Page MenuHomePhabricator

Replace eqiad mgmt switches with EX4200s
Closed, DeclinedPublic

Description

The current mgmt switches are Netgear switches, the access switches refresh project freed up a bunch of EX4200 that can be used for mgmt instead.
Bringing POE for the cameras (T207965), as well as the possibility to manage them the same way as the prod infra (automation, etc...).

In addition to the manual work required to swap them, a challenge is to provision them (wipe, upgrade, assign IP, configure). At about 1 switch per rack, doing it manually would be very time consuming.

The mgmt network doesn't have DHCP, and ZTP (Juniper auto-provisioning) would probably be a side project of its own.

To start and see what the default configuration and our options looks like, could you please:

  • Connect a ex4200 to console (and update Netbox)
  • Make sure nothing else is connected to it (VC links, etc)
  • Plug a USB drive containing install1002:/srv/junos/jinstall-ex-4200-15.1R7.9-domestic-signed.tgz
  • Power on the device

Event Timeline

ayounsi triaged this task as Normal priority.Jan 8 2019, 12:01 AM
ayounsi created this task.
Restricted Application added a project: Operations. · View Herald TranscriptJan 8 2019, 12:01 AM
Cmjohnson moved this task from Backlog to Up next on the ops-eqiad board.Jan 16 2019, 2:53 PM

These will not be able to have permanent console connections. I do not have enough available ports on the serial switches.

This is fine, I only need 1 for tests, once in prod they can do without.

Cmjohnson moved this task from Up next to Not urgent on the ops-eqiad board.Mar 25 2019, 5:00 PM
faidon reassigned this task from Cmjohnson to ayounsi.Apr 20 2019, 7:27 PM
faidon added a subscriber: faidon.

I've surfaced the idea myself in the past, but the more I think about it the more I think it's not such a great idea at this point...

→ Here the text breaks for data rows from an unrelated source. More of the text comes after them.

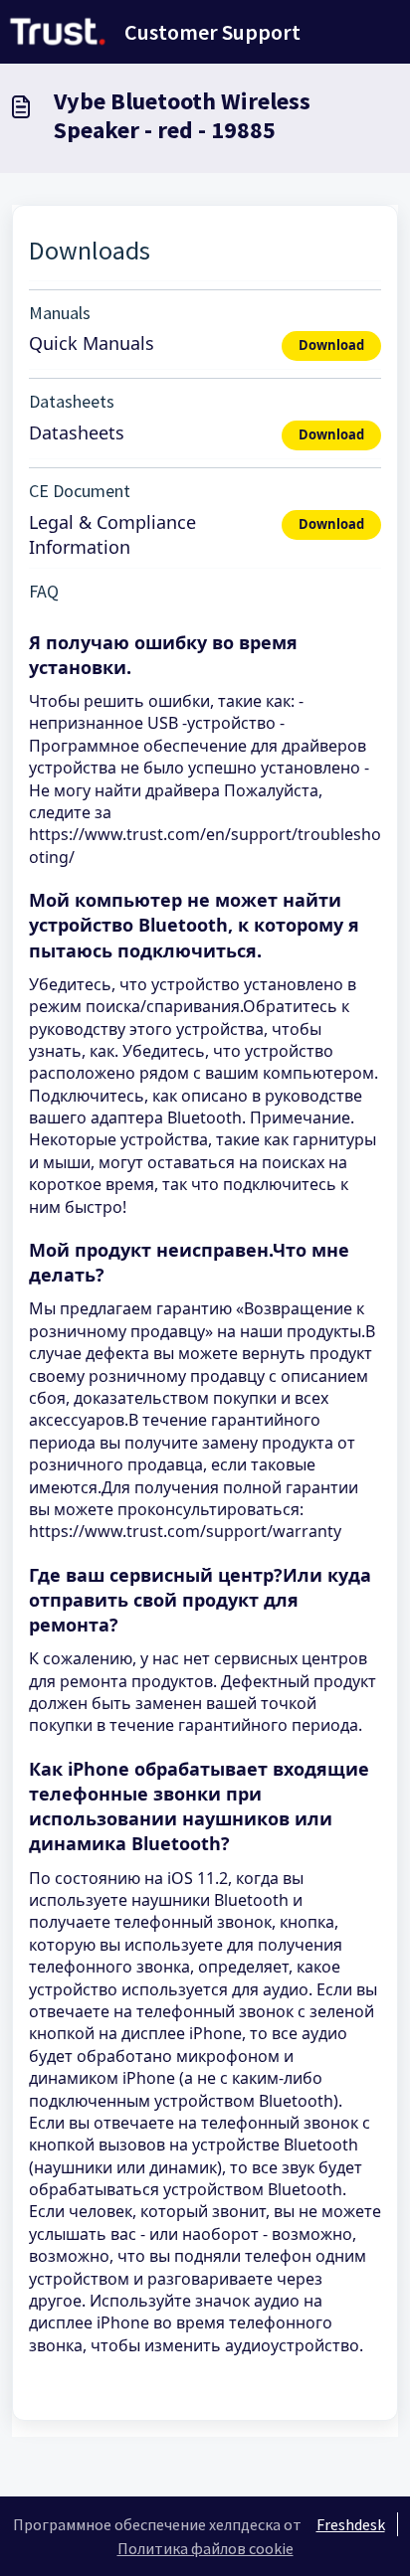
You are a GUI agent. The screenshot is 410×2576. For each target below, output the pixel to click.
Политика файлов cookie (205, 2548)
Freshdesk (350, 2524)
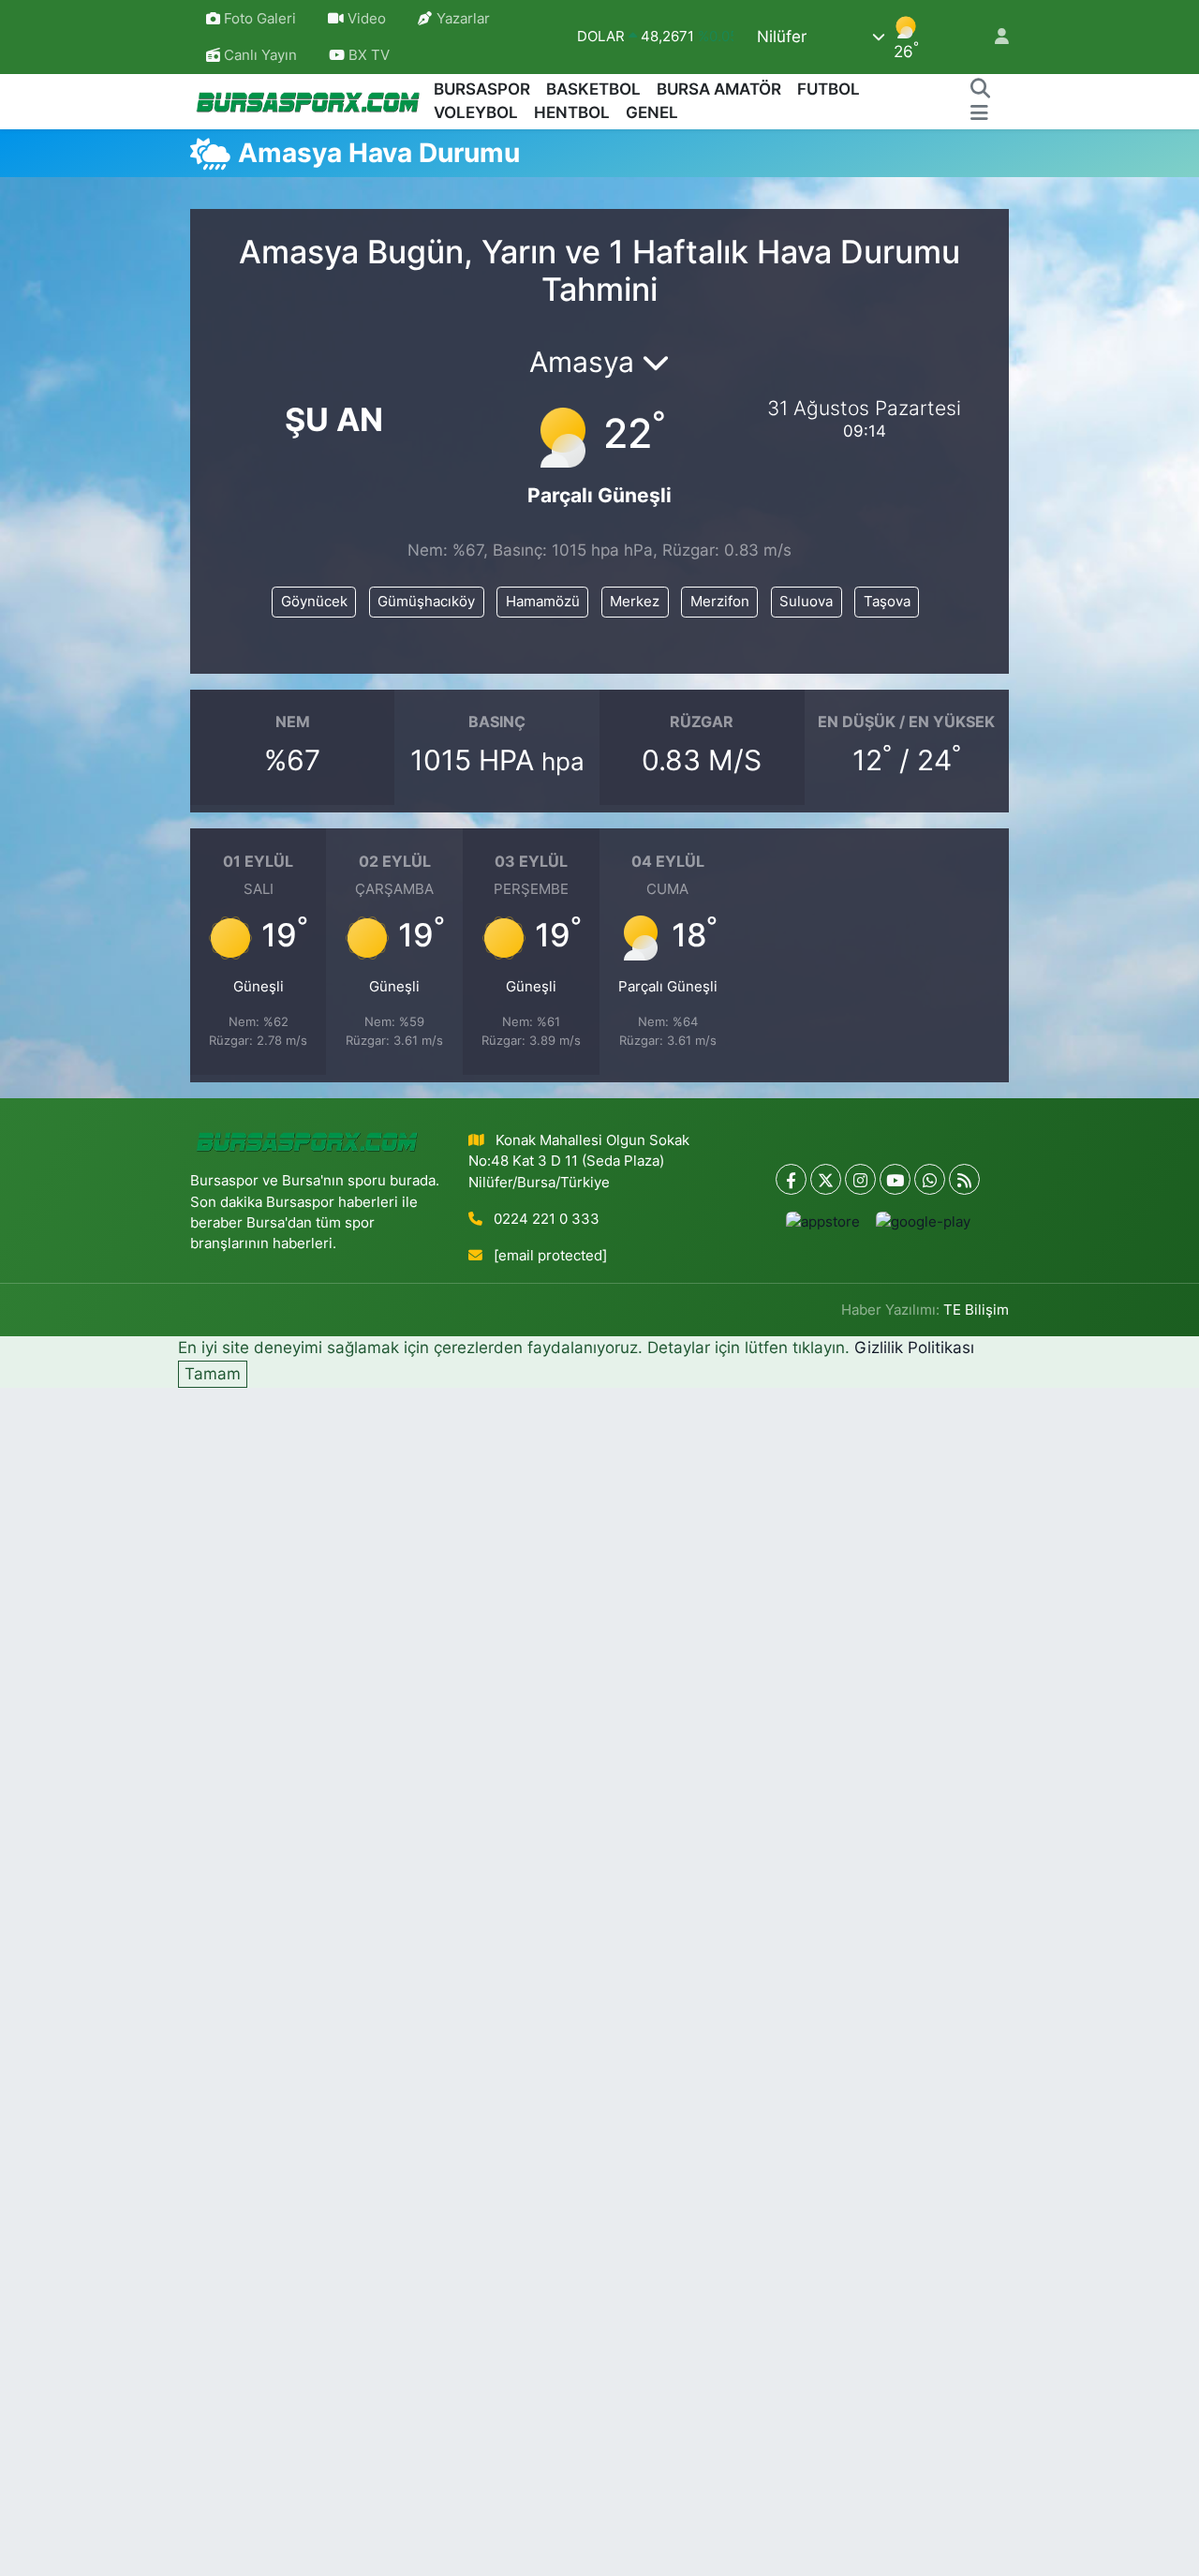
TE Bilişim (976, 1310)
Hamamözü (543, 601)
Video (367, 18)
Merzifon (719, 601)
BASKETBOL (593, 89)
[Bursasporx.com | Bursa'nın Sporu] (308, 100)
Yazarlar (463, 18)
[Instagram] (860, 1179)
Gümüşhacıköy (426, 601)
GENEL (652, 112)
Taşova (887, 601)
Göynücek (314, 601)
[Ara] (980, 90)
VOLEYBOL (476, 112)
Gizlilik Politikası (914, 1347)
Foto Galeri (260, 18)
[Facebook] (791, 1179)
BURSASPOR (482, 89)
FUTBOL (828, 89)
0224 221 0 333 (547, 1219)
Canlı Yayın (258, 55)
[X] (825, 1179)
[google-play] (922, 1221)
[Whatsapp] (929, 1179)
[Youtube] (895, 1179)
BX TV (367, 55)
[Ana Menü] (979, 113)
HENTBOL (572, 112)
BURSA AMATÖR (719, 89)
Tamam (213, 1373)
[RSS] (964, 1179)
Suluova (806, 601)
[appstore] (822, 1221)
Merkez (634, 601)
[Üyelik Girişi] (994, 37)
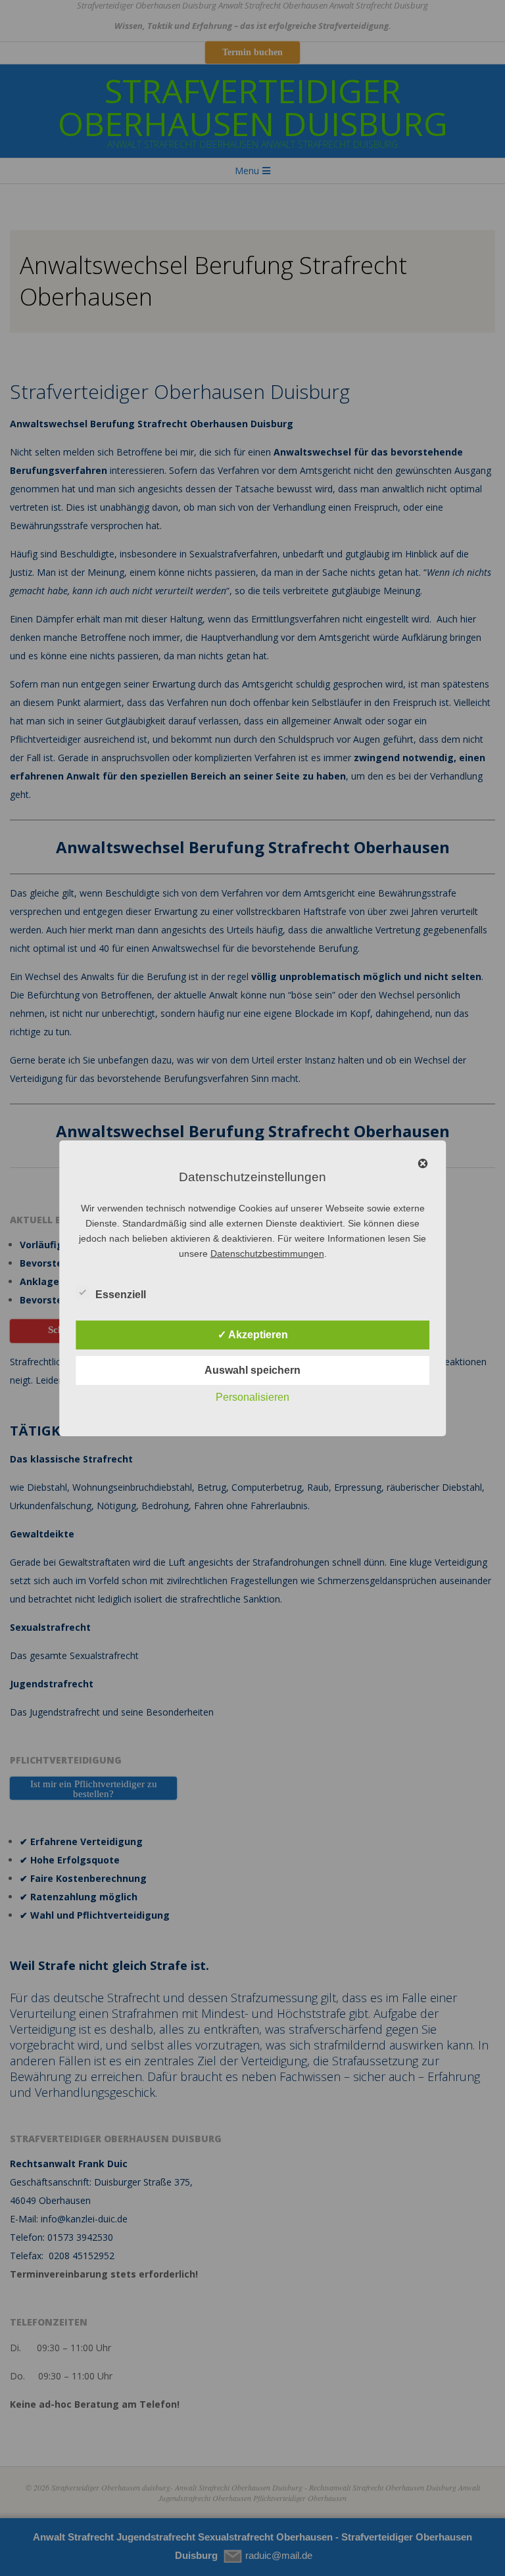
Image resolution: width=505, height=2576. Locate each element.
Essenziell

  • EX4200s were announced to EOLed a couple of months ago; they can still be supported until 2024, as long as we pay for that, which makes no financial sense for mgmt switches.
  • Most of the switches that we have are ~8 years old, with the oldest being 10+ and the newest ~6.
  • In eqiad, we have 36 EX4200-24/48T, including a) a broken one b) the existing active msw1-eqiad. If we were to use them as mgmt for all 32 racks, that means that we'll only have 2 spares, which isn't enough for old and failing hardware.
  • codfw has 3, msw1-codfw + 2 spares. Even if we were to move those in eqiad, is it really the best use of our time to be moving around 10-year old switches and keep replacing them as they start to fail?
  • Finally, software-wise, the EX4200 are obviously aging and won't get newer releases of JunOS, and they do not support ELS, etc., so all benefits from using JunOS start to deteriorate...

Getting a little off-topic: our msw* are also aging; in eqiad, msw-a* and msw-b* are from 2011-02, msw-c* from 2012-04 and msw-d* from 2013-10. My proposal would be:

  • Buy an EX4300 for each site to replace msw1-eqiad/msw2-codfw
  • Replace all msw* in eqiad (and some of them with PoE :), ASAP.
  • Replace the oldest msw* in codfw (the ones from 2009), ASAP.

This would be a good time for any decisions that involve purchasing new gear, given the FY19-20 timelines. @ayounsi let me know your thoughts and/or file one or more procurement tasks :)

Filed T221675 for the aggregation switches.

I agree, it doesn't make sens to re-purpose such old gear into "production".

I guess we're down to:
1/ Buy new EX2300, more expensive (from the prices I saw online I'd guess they're a least twice more expensive)
Managing them is a good thing, and would bring us better security, visibility, etc... But I don't think we are staffed for this (at least not in Netops, maybe that's something DCops could help with).

2/ Buy manageable Netgear but use them as unmanaged switches (what we're doing now)
Eg. GS752TPv2 which would come to a total of about 16000usd for 32 racks (eqiad).
I don't think it's worth considering managing them. For what I found online the WebUI is the only option and there is no API.

TLDR, if we have the budget and the resources, I'd go with 1, if not, stay with the status quo of 2.

ayounsi closed this task as Declined.May 2 2019, 10:09 PM

Going with option 2. Will open tasks in the next FY when it's time to order them.